The study didn’t assess substance use disorder directly, only substance use frequency. Therefore, the number of participants meeting substance use disorder criteria in the sample and the extent to which the results from the current work may generalize to new samples with substance use disorders remains unclear.
BOTTOM LINE
Substance use is common among adolescents in outpatient mental health treatment, and recent substance use may be a marker of greater overall clinical risk. While techniques that identify common patterns or profiles of this co-occurrence can help identify adolescents that may most benefit from integrated mental health and substance use treatment, longitudinal studies that follow participants over many time points are needed before more concrete conclusions or treatment recommendations can be offered.
For individuals and families seeking recovery: Co-occurring substance use is common among adolescents in mental health treatment. This study showed adolescents with more recent substance use have a complex and more acute clinical presentation than adolescents with mental health symptoms alone. Given the risks inherent in ongoing substance use in this high-risk mental health population, findings highlight a need to understand more fully the complex and dynamic nature of the relationships among substance use and mental health to detect which youth may need integrated and formalized types of treatment, compared to those youth where substance use is more transient and less impactful.
For treatment professionals and treatment systems: Results confirm prior findings but using a large clinical sample and by delineating further youth subgroups. Results confirm that recent substance use remains a marker of greater overall clinical severity (e.g., self-harm, suicidal ideation/attempt) in adolescents seeking outpatient mental health treatment. The type of data-driven techniques used in the current work may one day be able to support refined diagnostic pictures that can inform treatment. However more research, particularly with longitudinal data, is required.
For scientists: Data-driven cluster analyses (including the latent profile analysis used in the current work) are important exploratory hypothesis generating techniques to parse mental health and substance use heterogeneity.
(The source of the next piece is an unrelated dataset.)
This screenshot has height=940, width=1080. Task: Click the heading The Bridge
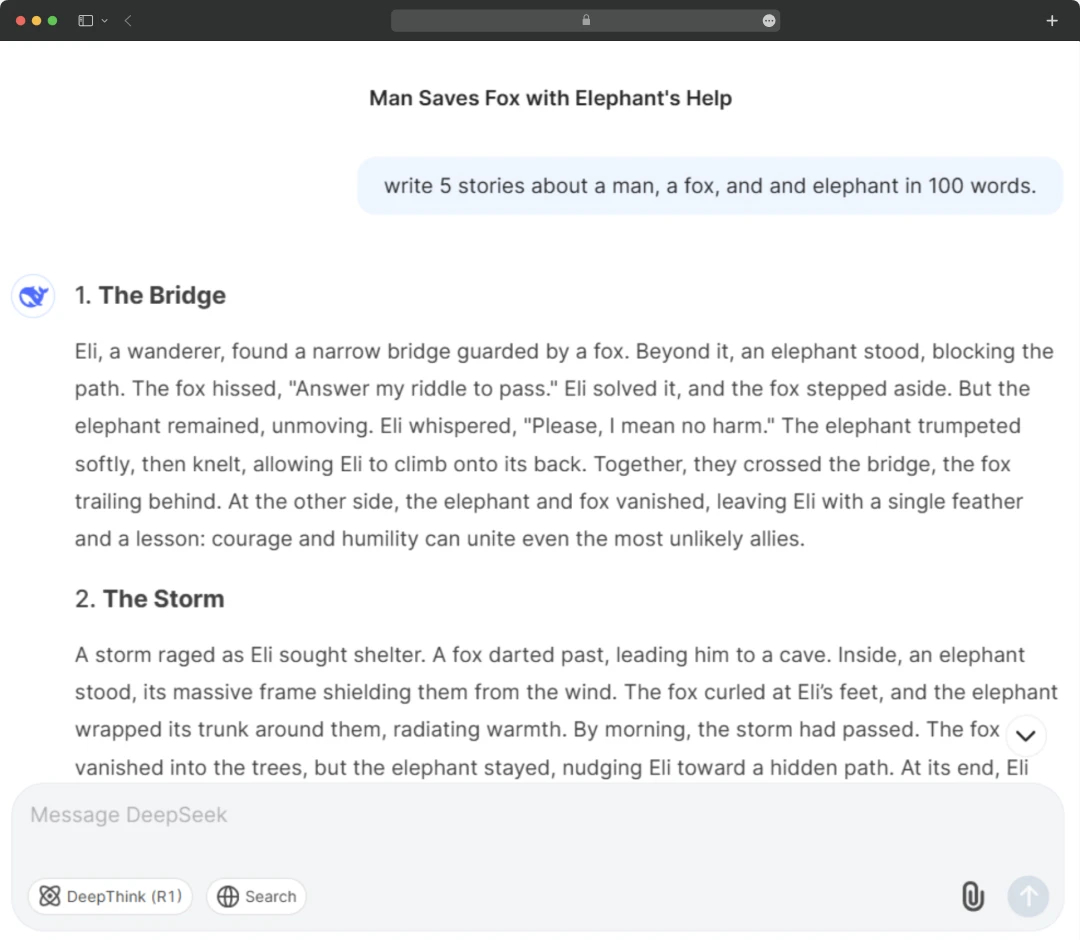pyautogui.click(x=166, y=295)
This study adds to this literature with a relatively large sample in the understudied setting for this research area: outpatient mental health care, without substance use specialty care. The data-driven techniques and model comparison strategies suggested three clusters were optimal with the one class associated with elevated substance use likewise displaying elevated levels of emotional and behavioral mental health disorder symptoms, as well as broader clinical correlates of acuity (e.g., self-harm, suicidal ideation, and emergency room visits). However, more research is needed to both replicate and expand the current work. Repeating these analyses across multiple health care setting and with longitudinal data will be important to establish generalizability, determine causal directions between mental health difficulties, substance use, and clinical acuity, and further refine classes to determine their clinical robustness and thus potential clinical utility in developing more tailored treatments.
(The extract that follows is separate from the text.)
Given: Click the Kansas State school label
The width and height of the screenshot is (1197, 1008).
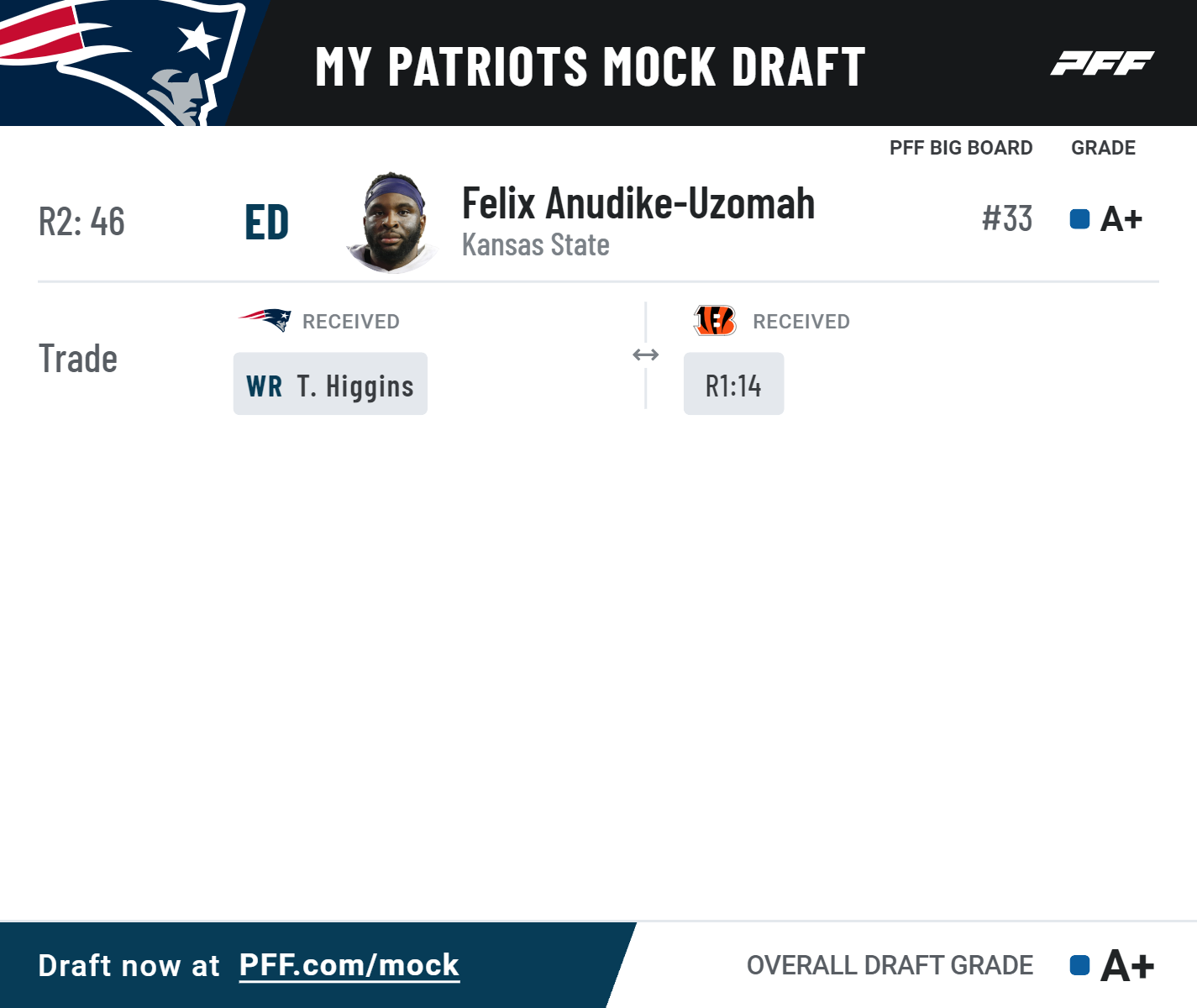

For policy makers: Co-occurring substance use is common for adolescents in mental health treatment. This study used advanced mathematical modeling to identify common patterns of mental health and substance use co-occurrence for adolescents receiving mental health treatment. However, more research is needed to translate this research to clinical care. Continued support for research on substance use and mental health co-occurrence can help translate this type of research to more personalized recommendations. Continued support for investigating integrated mental health and substance use treatment models is also essential to provide existing evidence-based strategies for those adolescents in need of concomitant substance use and mental health support.